• _Stored records_
----

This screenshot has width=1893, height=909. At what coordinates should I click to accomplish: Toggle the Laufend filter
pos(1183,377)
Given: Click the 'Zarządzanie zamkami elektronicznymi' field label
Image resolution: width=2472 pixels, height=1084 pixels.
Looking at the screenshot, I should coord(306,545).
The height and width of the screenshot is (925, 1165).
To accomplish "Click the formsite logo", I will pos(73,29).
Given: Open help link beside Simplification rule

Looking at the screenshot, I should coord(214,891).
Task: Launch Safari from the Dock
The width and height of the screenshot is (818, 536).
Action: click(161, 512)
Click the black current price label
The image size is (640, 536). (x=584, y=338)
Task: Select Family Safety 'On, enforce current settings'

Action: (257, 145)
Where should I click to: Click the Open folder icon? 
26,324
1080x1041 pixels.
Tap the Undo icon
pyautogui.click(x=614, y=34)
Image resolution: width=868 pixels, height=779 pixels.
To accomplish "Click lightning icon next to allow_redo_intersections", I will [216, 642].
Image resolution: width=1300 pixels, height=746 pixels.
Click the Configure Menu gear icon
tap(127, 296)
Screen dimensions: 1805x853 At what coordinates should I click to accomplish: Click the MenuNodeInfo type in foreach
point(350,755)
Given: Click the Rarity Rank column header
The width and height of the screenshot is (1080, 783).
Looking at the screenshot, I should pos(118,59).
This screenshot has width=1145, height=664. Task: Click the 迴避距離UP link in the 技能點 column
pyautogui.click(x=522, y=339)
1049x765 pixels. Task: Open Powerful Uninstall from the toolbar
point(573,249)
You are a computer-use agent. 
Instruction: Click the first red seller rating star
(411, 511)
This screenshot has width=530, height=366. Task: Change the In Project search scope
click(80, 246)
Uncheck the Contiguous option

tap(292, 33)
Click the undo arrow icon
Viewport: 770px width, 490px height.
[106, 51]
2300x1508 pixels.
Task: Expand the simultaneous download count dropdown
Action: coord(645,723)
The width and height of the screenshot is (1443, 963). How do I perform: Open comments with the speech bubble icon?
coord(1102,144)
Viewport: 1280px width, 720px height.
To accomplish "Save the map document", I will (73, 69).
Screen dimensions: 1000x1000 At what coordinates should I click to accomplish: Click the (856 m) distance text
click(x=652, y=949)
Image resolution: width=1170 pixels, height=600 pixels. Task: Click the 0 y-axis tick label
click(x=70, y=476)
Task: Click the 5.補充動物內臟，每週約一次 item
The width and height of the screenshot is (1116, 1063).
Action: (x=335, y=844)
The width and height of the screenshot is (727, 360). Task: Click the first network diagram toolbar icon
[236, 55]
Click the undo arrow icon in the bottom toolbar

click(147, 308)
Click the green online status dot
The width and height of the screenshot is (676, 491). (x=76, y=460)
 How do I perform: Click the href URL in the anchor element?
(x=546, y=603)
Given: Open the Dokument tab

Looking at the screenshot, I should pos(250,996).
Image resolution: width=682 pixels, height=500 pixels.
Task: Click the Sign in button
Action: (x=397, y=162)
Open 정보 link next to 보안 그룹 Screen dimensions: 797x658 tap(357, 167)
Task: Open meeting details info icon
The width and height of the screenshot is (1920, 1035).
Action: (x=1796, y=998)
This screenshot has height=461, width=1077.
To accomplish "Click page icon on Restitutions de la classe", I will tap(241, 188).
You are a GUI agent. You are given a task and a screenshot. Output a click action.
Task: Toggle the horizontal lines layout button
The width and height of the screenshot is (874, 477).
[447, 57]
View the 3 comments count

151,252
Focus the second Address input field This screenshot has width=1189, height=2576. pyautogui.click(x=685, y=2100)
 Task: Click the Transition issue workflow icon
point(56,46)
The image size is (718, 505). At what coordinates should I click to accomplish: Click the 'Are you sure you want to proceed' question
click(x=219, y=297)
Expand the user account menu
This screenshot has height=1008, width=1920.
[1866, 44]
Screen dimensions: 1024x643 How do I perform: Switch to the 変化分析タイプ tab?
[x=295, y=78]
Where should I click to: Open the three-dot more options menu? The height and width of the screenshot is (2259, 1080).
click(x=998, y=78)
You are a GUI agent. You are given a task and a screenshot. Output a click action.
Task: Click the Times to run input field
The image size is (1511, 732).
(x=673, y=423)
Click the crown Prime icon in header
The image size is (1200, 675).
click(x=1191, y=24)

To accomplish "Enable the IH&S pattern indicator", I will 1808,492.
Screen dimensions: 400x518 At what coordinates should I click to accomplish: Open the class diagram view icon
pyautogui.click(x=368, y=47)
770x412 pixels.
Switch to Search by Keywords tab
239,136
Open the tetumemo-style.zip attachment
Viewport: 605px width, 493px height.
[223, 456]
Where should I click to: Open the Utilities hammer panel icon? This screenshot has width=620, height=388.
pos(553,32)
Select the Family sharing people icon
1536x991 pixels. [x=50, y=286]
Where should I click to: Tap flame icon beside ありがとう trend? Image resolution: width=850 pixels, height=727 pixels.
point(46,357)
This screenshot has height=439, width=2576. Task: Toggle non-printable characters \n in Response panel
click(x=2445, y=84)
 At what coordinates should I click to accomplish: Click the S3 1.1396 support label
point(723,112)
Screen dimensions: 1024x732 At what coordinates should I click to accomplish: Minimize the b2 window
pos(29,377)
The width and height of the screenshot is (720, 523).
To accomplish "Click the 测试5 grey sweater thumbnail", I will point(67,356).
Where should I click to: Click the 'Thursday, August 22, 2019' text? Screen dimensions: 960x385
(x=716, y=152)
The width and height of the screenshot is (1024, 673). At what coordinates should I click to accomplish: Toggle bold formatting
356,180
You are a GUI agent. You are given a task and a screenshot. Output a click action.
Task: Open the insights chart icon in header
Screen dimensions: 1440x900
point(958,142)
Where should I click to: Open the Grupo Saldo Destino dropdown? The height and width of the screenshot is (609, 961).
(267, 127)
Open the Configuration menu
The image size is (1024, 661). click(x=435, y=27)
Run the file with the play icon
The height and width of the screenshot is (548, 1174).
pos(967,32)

----

Of the lines above, copy each one that contains the word "field".

Given: Click the 'Zarządzanie zamkami elektronicznymi' field label
Focus the second Address input field This screenshot has width=1189, height=2576. pyautogui.click(x=685, y=2100)
Task: Click the Times to run input field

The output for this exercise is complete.